To say that the effects of a Special Weapons And Tactics (SWAT) team raid are devastating is putting it lightly. Just ask members of the WSU chapter of Phi Kappa Sigma fraternity. After witnesses reported seeing a group of underage students consuming what appeared to be alcoholic beverages outside the fraternity, Pullman police summoned a regional team of soldiers in full combat gear to attack the problem. Like, literally, attack it, with, like, stun grenades and AK-47s, ya know?
WSU’s Phi Kappa Sigs have since been suspended and are under investigation by the international fraternity. Never mind the fact that the raid turned up nothing beyond a nominal amount of marijuana and some paraphernalia.
So what does that have to do with you? Lots… who’s to say your door won’t be next?
Don’t get me wrong, I’m all for the use of SWAT when it comes time to respond to the occasional bout of urban guerrilla warfare or domestic terrorism. However, the use of these teams against nonviolent civilians signifies to me that the Police are taking the War on Drugs way too literally. Relying on SWAT to serve search warrants on suspected drug houses and other alleged dens of depravity is now routine.
The secrecy with which these raids are conducted makes it difficult to estimate how many occur in the US each year. Cato Institute policy analyst Radley Balko places the figure at around 40,000, up from 3,000 per year in 1980. That’s over 100 raids a day and puts the odds of the average US household being subject to a raid over the course of a year at 3,160 to one, similar to the odds that you’ll injure yourself while mowing the lawn. You’re way more likely to get you door kicked in by a bunch of guys in riot gear than you are to be struck by lightning (odds 576,000 to one).
As with the Phi Kappa Sig’s raid, deploying SWAT to execute a search warrant on my old apartment seems somewhat excessive.

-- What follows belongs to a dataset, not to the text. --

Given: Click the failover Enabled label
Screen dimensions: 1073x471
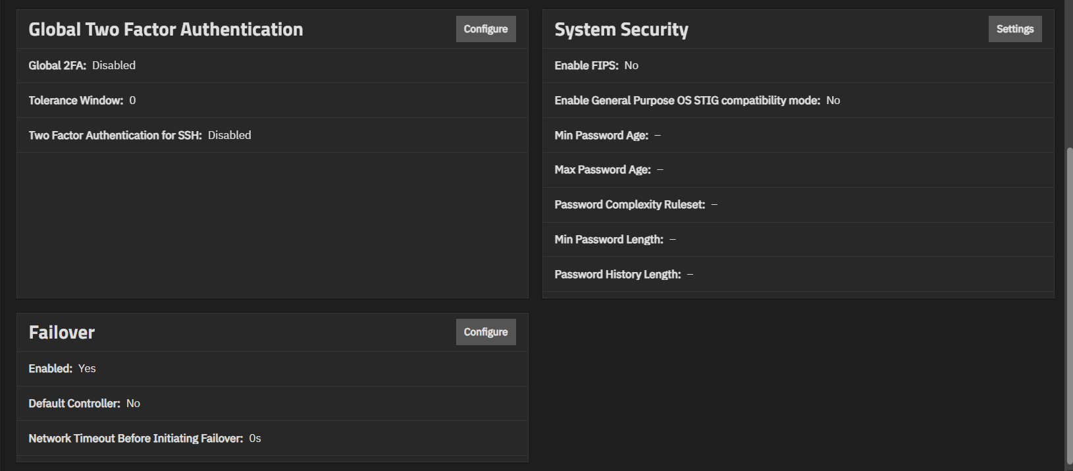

Even if I had been sitting in an apartment stacked floor to ceiling with the stolen computers Bach intended to look for it (and failed to locate), entering unannounced and heavily armed through both doors and three windows would not have been necessary. Like, what’d they expect me to do, sneak out the back door with a bunch of desktop computer systems and displays (that did not in fact exist)?
Bach would no doubt counter something to the effect of, “intelligence indicated several suspects were occupying the premises at the time of entry”. There were no names listed on the search warrant, which implies to me there were no suspects at the time of entry. The fact that the entry team thought there were 5 people inside indicates that they went purely off information provided by their CI, not even bothering to survey the location prior to entering with stun grenades and tear gas.
After totally trashing the place and inflicting permanent structural damage (to the tune of $2,700, just got the bill) on the building, Bach and his posse left it unlocked with broken doors and windows so that by the time I got out of jail it was virtually impossible to tell what had been seized and what had been looted.
To keep public opinion friendly, Bach chatted up the neighbors. Wish I knew what exactly he said to them, but they wouldn’t even acknowledge my existence after I was released from jail.
I remember the first time I saw a SWAT raid with vivid detail. I was walking to QFC past this dilapidated house just after midnight on a random Sunday night when men carrying assault rifles popped out of the bushes, followed by an explosion coupled with a blinding flash of light. Greeted with the barrage of chaos that is a SWAT raid it’s hard not to think, “wow, what did these people do to cause this?” In the case of the raid I witnessed the victim turned out to be an aged black man “known on the streets as Cowboy” who was suspected of selling crack. I remember wondering to myself who paid for the staging of such a raid and why they couldn’t just knock on the guy’s door.
Just because these raids happen to have become routine doesn’t mean that they aren’t a serious violation of the civil liberties America once held so dear. Using SWAT teams to enforce laws governing nonviolent activities is a ridiculous abuse of police power. It’s freedom and justice for the status quo… which might be nice for them but is not he stuff a democracy is made of. As my boy Benjamin Franklin put it, “they who can give up essential liberty to obtain a little temporary safety, deserve neither liberty or safety”.